SOUNDTRACK: ZEE AVI-Tiny Desk Concert #36 (November 23, 2009).
Zee Avi is a Malaysian born singer songwriter who was discovered via YouTube. After a few videos were forwarded around, she was signed and then released an album full of simple, delicate guitar driven acoustic songs.
“Honey Bee” is a very pretty, sweet song in which she accompanies herself on guitar. The second song is a cover of a Morrissey’s “First of the Gang” and while it is far slower than the original, Zee sings it perfectly—her voice is very well suited to Morrissey’s style. (I enjoyed that she swooned a little when she said his name). She doesn’t play guitar on this one and there’s a funny moment where the guitarist doesn’t end when she does and she says thanks for giving me the heads up (he says was going to text her but…).
She plays the final song “Just You and me” on ukulele and as with anyone who plays the uke well, this song sounds great. I don’t know much more about her but I’d be interested to hear what an album of hers sounds like.
Check it out here.
[READ: February 12, 2014] Tombo
This is the sixth book in the McSweeney’s poetry series. Even though the series descriptors talk about the beautiful covers on the books, this one is resolutely not beautifully covered, although it is a handsome volume.

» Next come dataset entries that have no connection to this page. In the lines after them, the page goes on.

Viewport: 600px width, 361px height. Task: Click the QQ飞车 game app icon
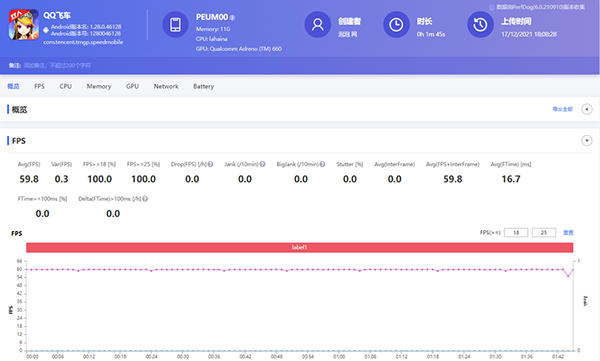(24, 25)
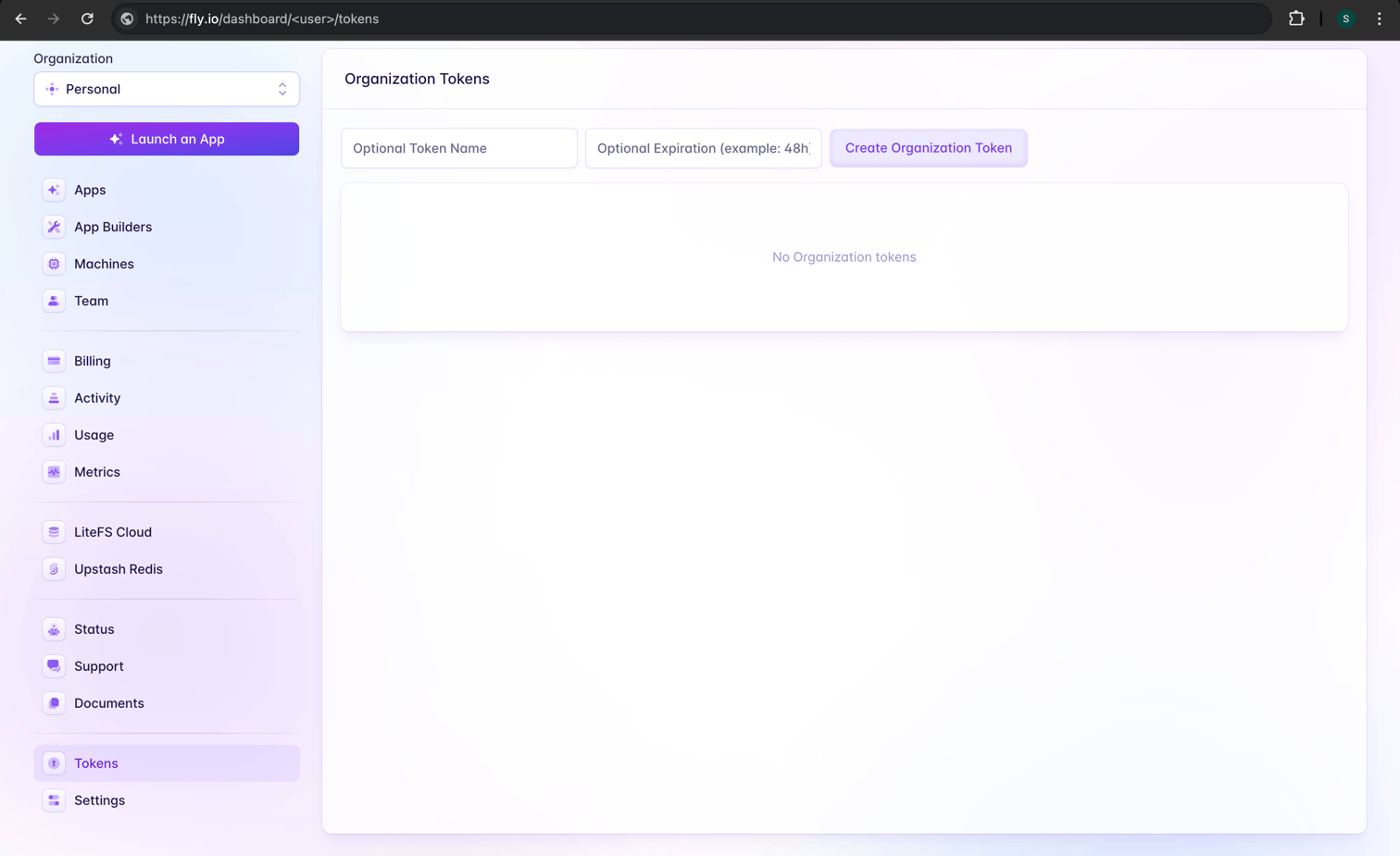Open the Chrome profile avatar menu
This screenshot has height=856, width=1400.
[1345, 19]
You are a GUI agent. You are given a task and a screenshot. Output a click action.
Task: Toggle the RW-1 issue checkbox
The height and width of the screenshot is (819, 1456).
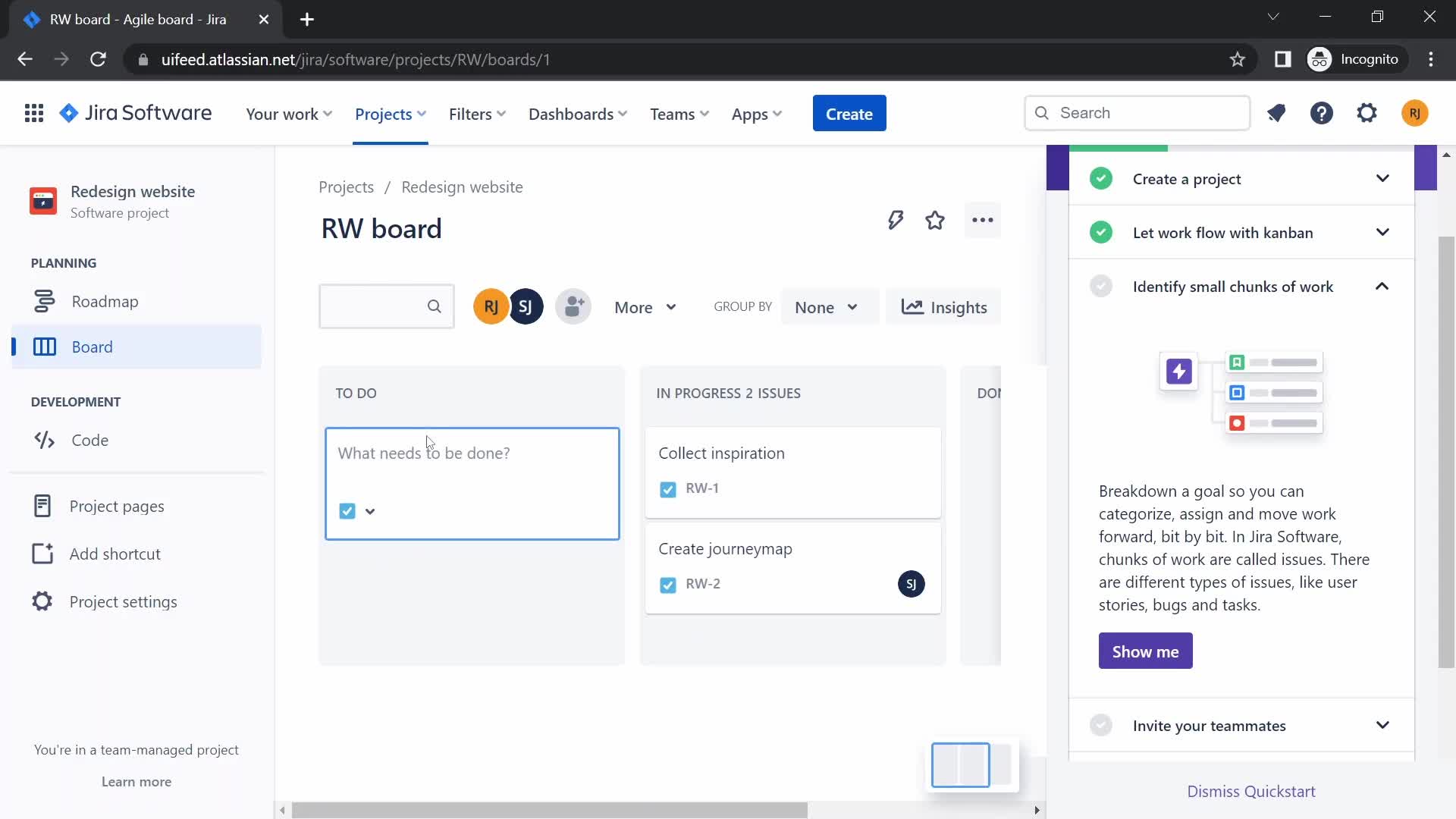[x=667, y=488]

Di Piero is a prolific author, with ten books of poetry, a column on the visual arts and several collections of essays.
This collection of poems seems to be about place. There’s a lot of descriptors of locations and places, but none of them grabbed me strongly. I enjoyed the last few poems in the collection much more than the early ones.

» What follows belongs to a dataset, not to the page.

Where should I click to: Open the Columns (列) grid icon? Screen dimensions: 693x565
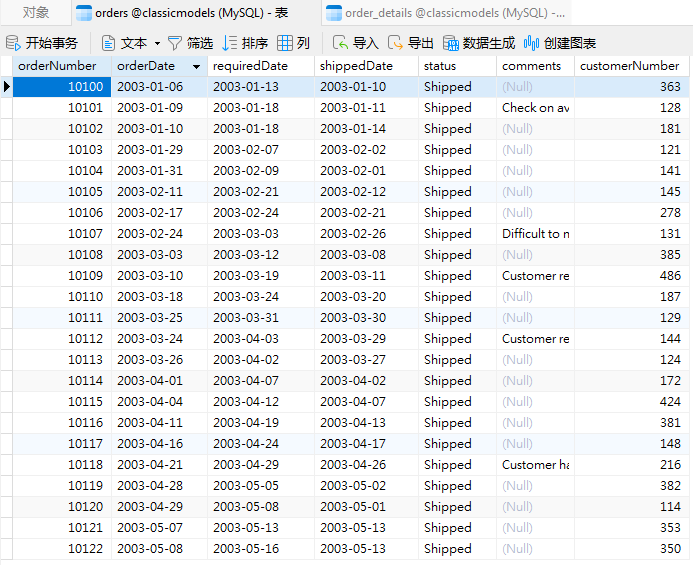pyautogui.click(x=285, y=43)
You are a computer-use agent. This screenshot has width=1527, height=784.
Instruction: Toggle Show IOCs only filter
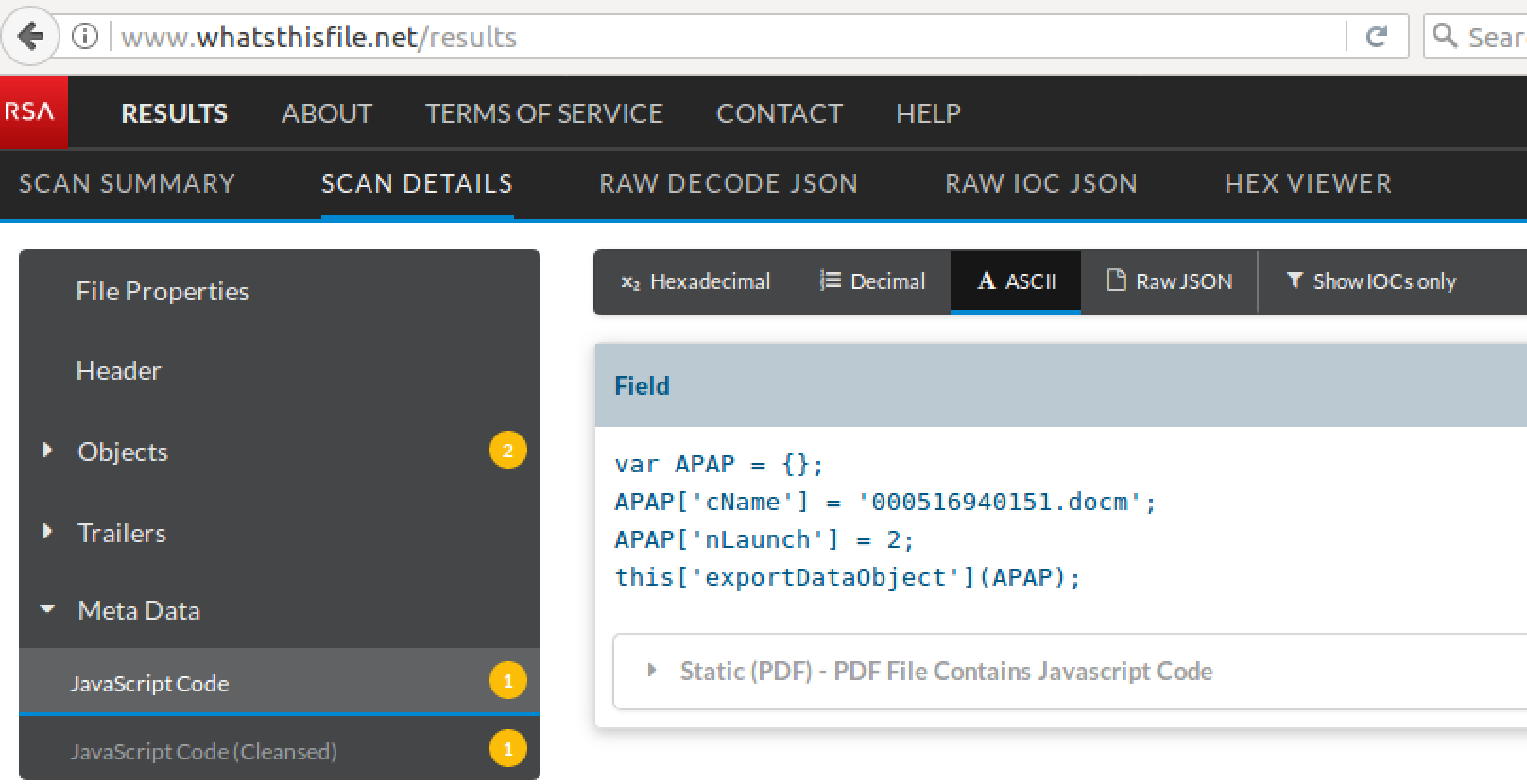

In particular I thought that the title poem “Tombo” was quite enjoyable because it was so concrete. And the sequence with the hawk in the poorly named “So It Goes” was visually arresting as well.

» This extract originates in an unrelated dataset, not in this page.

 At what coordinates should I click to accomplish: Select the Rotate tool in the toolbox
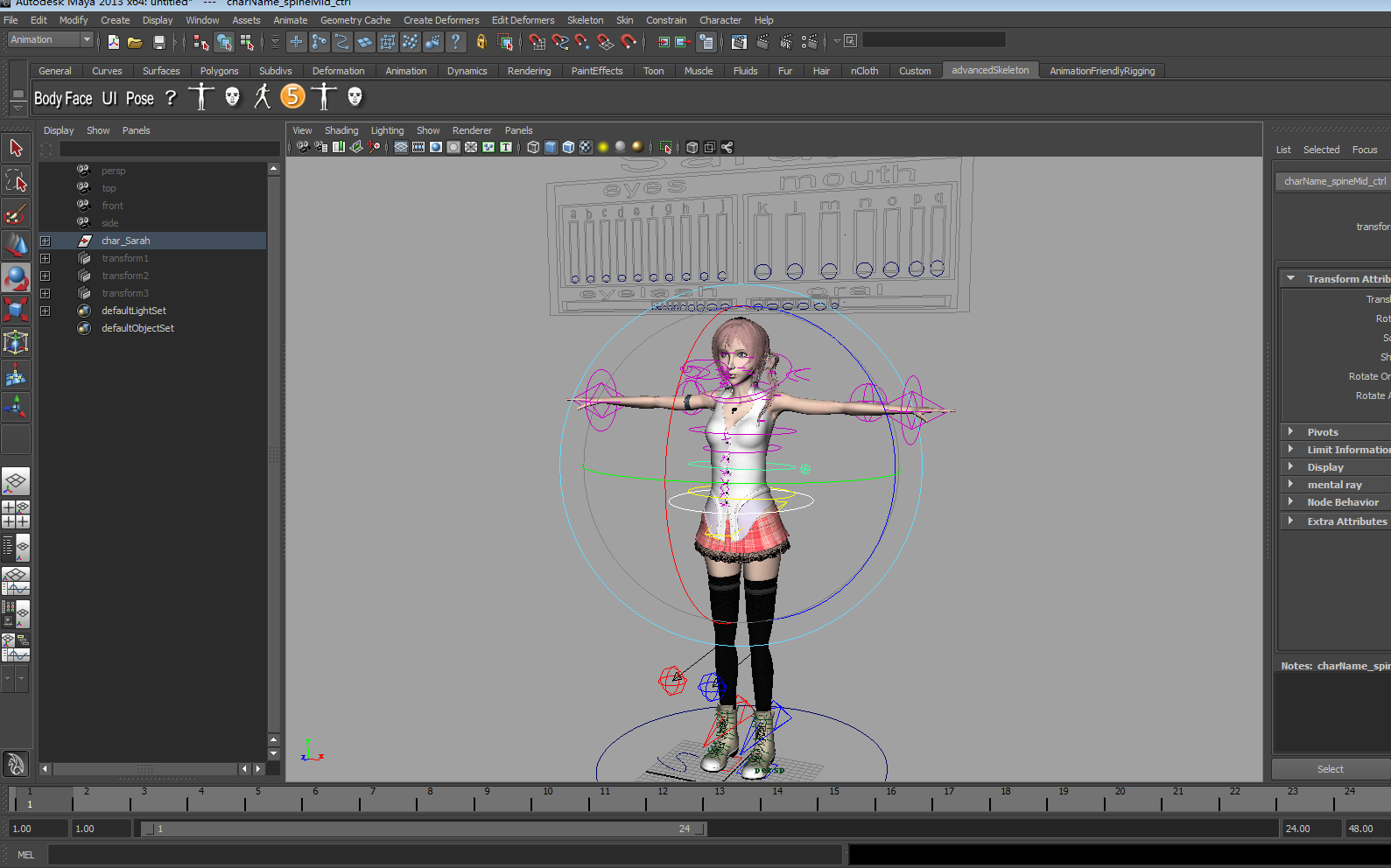[16, 277]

But I felt like a lot of the poems just didn’t do anything. There was scenery, but it just felt nebulous. Like in “Starting Over” “this place that’s not a place / its pepper trees, olive trees, lilac,/ narcissus, jasmine, here with me / and mock orange and eucalyptus and cypress flat-topped by sea wind.” That last images is nice, but then, “Here are interstate concrete / desert dust, hardpan / here are cobblestones and steep brickly streets.” You can picture it but only generically. And while that may be the point, it doesn’t make for good reading.
Or in “The Running Dog” there is random detritus but it’s not impactful: “the things around us / this pigeon feather, acorn, / rinds and grounds and crusts, / any this or that.” That sense of indeterminateness even creeps into a poem that seems very purposeful like “Earthquake Following Tsunami” with “it’s St. Patrick’s Day or Gay Pride, any parade.” Although the end of the poem, with the “I think” refrain solidifies and makes it more enjoyable.
There wasn’t much in this book that I wanted to reread.